Em frente à sala onde deveria ter ocorrido o julgamento de cinco réus nesta quinta-feira (21), no Fórum Central, os avós paternos de Alice Beatriz Rodrigues agarravam-se a um pacote onde estavam guardados os sapatinhos vermelhos usados pela neta na festa de aniversário de um aninho — mesmo dia em que foi assassinada. A menina foi executada a tiros junto dos pais Douglas Araújo da Silva, 29 anos, e da mãe Sabrine Panes Rodrigues, 24, em setembro de 2018, na saída da comemoração, na zona norte de Porto Alegre.
Desde que o filho, a nora e as netas — Sabrine estava grávida — foram mortos com dezenas de disparos de fuzil e pistola, o casal vive com medo. Mudaram-se de residência diversas vezes ao longo desses cinco anos. Nesta quinta-feira, eles estavam entre as testemunhas de acusação que seriam ouvidas durante o júri dos acusados de terem assassinado a bebê e seus pais. A sessão, no entanto, precisou ser cancelada em razão do número insuficiente de jurados, e uma nova data foi agendada: 23 de novembro.
Aos 52 anos, a avó paterna de Alice diz que convive com o peso de ter organizado a festinha para a neta. O filho, segundo a mãe, não queria realizar a comemoração.
— Meu filho nem queria essa festa, fui eu que fiz. E aí eu saí da festa, fui embora tranquila. Quando eu escutei (os tiros), ainda estava uma chuva, eu pensei: o que será que estão comemorando com essa chuva? Estavam matando meu filho, minhas netas, minha nora. O dia mais triste da minha vida. E eu convivo com isso — diz a avó, que não quis ser identificada por receio de represálias.
Segundo a investigação da Polícia Civil, Douglas, que estava foragido, era integrante de uma facção criminosa, e foi executado por um grupo rival. Áudios obtidos durante a apuração indicaram, no entanto, que os atiradores sabiam que havia a bebê e a mulher dentro do carro, e chegaram, inclusive, a cogitar invadir o salão onde era realizada a festa, mas refutaram em razão da presença de muitas pessoas, inclusive outras crianças.
— Hoje era o dia que eu queria ver terminar isso. Agora vamos esperar. Eles destruíram tudo. Perdi tudo, na verdade. Não tenho mais nada. Ficou só eu e minha mulher. A gente vive se mudando, por medo. Eu vivo mudando, vamos para cá, para lá— desabafou o avô de Alice, aos 56 anos.

■ Linhas
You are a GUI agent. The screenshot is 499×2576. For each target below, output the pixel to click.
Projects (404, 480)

--

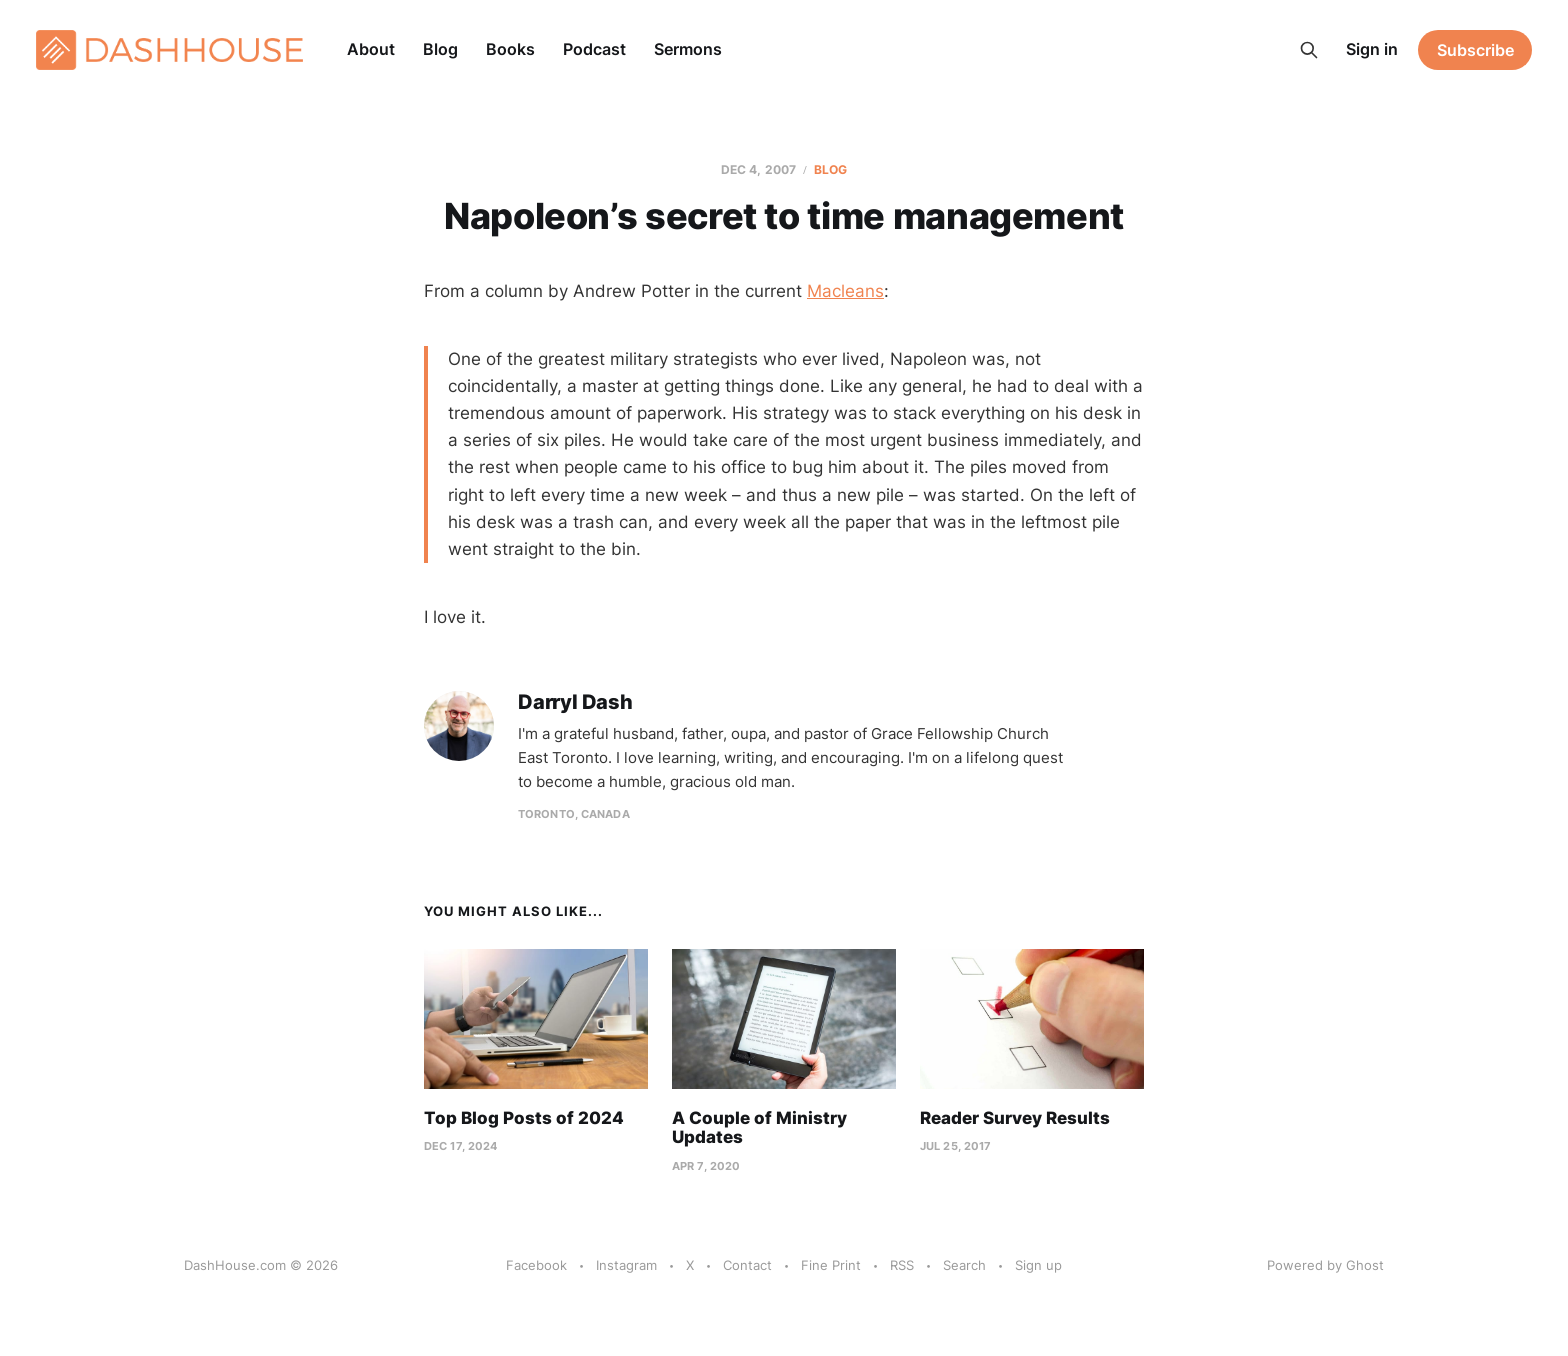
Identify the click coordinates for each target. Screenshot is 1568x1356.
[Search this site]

■ Exercícios propostos
**A)** Responda com base na reportagem:
(i) Quantos anos tem a avó paterna de Alice?
(ii) Para que data o júri foi remarcado?
(iii) Por que os atiradores desistiram de invadir o salão da festa?
**B)** Reproduza sem nenhuma alteração o trecho da reportagem que começa nas palavras "Em frente à" e termina depois de "de Porto Alegre.".

■ Respostas
**A)**
(i) 52 anos.
(ii) 23 de novembro.
(iii) Por causa da presença de muitas pessoas, inclusive outras crianças.

**B)**
Em frente à sala onde deveria ter ocorrido o julgamento de cinco réus nesta quinta-feira (21), no Fórum Central, os avós paternos de Alice Beatriz Rodrigues agarravam-se a um pacote onde estavam guardados os sapatinhos vermelhos usados pela neta na festa de aniversário de um aninho — mesmo dia em que foi assassinada. A menina foi executada a tiros junto dos pais Douglas Araújo da Silva, 29 anos, e da mãe Sabrine Panes Rodrigues, 24, em setembro de 2018, na saída da comemoração, na zona norte de Porto Alegre.